*What to work on:*
Update everything in the listing from the line containing "410x260 pixels. Task: Click" down to the line containing "Action: pyautogui.click(x=340, y=88)" by replacing "Given" with "Instruction". Leave everything else unchanged.
--- Start Records provided ---
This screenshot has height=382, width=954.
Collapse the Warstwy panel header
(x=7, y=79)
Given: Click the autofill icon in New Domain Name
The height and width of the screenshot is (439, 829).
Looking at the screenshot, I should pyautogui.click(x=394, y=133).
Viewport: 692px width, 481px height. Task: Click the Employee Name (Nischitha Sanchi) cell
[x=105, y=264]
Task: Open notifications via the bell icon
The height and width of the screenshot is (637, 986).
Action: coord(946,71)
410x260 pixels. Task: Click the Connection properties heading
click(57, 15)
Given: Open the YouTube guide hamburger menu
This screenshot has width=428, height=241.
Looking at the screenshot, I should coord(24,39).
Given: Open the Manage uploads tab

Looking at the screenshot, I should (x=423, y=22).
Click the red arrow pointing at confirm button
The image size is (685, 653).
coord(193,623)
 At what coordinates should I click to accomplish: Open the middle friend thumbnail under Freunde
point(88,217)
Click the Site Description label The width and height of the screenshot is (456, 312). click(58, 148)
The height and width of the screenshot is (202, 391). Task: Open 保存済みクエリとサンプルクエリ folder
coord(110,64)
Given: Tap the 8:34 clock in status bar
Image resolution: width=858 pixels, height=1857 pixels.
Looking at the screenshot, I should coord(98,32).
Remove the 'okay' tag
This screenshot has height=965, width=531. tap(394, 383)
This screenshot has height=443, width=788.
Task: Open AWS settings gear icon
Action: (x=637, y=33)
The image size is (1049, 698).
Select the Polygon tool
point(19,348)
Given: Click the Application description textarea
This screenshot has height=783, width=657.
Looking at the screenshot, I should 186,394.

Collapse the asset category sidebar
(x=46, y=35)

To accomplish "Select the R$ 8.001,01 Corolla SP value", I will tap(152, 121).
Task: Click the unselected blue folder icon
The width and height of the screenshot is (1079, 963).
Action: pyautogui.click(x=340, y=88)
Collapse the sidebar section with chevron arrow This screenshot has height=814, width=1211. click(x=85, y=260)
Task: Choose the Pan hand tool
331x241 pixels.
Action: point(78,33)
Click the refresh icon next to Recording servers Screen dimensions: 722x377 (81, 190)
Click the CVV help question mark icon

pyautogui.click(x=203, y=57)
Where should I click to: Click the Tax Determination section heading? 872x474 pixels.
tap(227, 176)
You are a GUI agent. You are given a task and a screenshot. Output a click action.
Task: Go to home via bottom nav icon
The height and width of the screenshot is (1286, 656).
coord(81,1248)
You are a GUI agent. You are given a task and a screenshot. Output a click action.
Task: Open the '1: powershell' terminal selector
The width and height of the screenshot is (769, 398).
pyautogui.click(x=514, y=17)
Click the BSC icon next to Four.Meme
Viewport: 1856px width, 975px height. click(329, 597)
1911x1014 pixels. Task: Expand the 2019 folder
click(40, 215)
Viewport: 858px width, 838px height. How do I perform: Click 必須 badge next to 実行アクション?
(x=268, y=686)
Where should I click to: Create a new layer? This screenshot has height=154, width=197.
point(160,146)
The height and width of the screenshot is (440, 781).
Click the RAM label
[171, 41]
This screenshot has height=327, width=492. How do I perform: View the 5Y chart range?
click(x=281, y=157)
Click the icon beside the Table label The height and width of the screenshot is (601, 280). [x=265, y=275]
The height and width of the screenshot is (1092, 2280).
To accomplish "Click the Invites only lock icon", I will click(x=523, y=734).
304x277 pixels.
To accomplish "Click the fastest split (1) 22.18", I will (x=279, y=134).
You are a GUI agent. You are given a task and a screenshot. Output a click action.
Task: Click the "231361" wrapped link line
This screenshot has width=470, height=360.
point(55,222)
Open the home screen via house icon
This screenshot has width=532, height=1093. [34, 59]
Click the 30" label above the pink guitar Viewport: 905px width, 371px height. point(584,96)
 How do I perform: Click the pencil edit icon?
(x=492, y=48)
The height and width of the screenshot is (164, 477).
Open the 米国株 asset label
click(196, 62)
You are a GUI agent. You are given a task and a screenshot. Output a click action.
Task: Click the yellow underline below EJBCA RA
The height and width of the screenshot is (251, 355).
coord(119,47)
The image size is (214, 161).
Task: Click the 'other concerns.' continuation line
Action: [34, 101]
--- End Records provided ---
*Written reply:*
410x260 pixels. Task: Click the Connection properties heading
click(57, 15)
Instruction: Open the YouTube guide hamburger menu
This screenshot has width=428, height=241.
Looking at the screenshot, I should coord(24,39).
Instruction: Open the Manage uploads tab

Looking at the screenshot, I should (x=423, y=22).
Click the red arrow pointing at confirm button
The image size is (685, 653).
coord(193,623)
 At what coordinates should I click to accomplish: Open the middle friend thumbnail under Freunde
point(88,217)
Click the Site Description label The width and height of the screenshot is (456, 312). click(58, 148)
The height and width of the screenshot is (202, 391). Task: Open 保存済みクエリとサンプルクエリ folder
coord(110,64)
Instruction: Tap the 8:34 clock in status bar
Image resolution: width=858 pixels, height=1857 pixels.
Looking at the screenshot, I should coord(98,32).
Remove the 'okay' tag
This screenshot has height=965, width=531. tap(394, 383)
This screenshot has height=443, width=788.
Task: Open AWS settings gear icon
Action: (x=637, y=33)
The image size is (1049, 698).
Select the Polygon tool
point(19,348)
Instruction: Click the Application description textarea
This screenshot has height=783, width=657.
Looking at the screenshot, I should 186,394.

Collapse the asset category sidebar
(x=46, y=35)

To accomplish "Select the R$ 8.001,01 Corolla SP value", I will tap(152, 121).
Task: Click the unselected blue folder icon
The width and height of the screenshot is (1079, 963).
Action: pyautogui.click(x=340, y=88)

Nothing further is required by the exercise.